**Activity:**
Your output should be the line that contains "Planning Applications week ending 5" and all lines after it in the records, retyped exactly through the last one.

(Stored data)

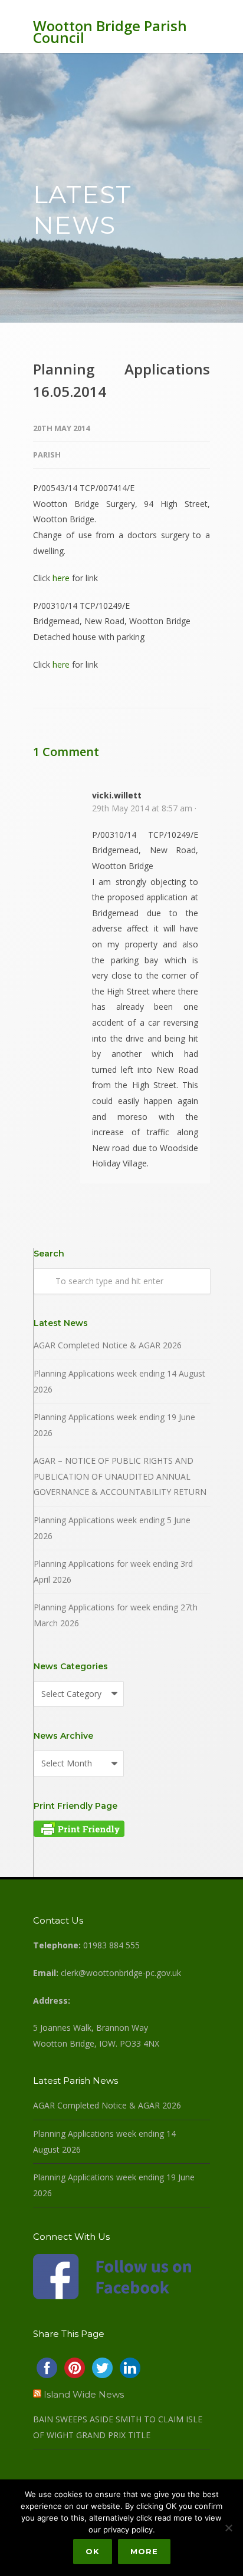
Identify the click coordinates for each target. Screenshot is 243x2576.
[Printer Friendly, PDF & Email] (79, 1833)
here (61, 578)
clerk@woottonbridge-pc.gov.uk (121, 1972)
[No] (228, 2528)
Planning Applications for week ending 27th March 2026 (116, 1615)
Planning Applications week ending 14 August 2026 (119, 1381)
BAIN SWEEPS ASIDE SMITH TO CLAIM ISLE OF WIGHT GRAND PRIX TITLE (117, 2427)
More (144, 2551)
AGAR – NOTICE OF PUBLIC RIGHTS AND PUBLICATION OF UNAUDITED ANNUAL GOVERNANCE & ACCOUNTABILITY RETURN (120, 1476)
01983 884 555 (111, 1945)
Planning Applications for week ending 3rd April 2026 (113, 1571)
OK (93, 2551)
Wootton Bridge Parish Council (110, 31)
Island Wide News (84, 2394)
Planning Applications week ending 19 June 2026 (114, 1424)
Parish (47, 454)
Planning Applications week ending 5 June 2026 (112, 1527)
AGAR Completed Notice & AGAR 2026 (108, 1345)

**Result of the task:**
Planning Applications week ending 5 June 2026 (112, 1527)
AGAR Completed Notice & AGAR 2026 (108, 1345)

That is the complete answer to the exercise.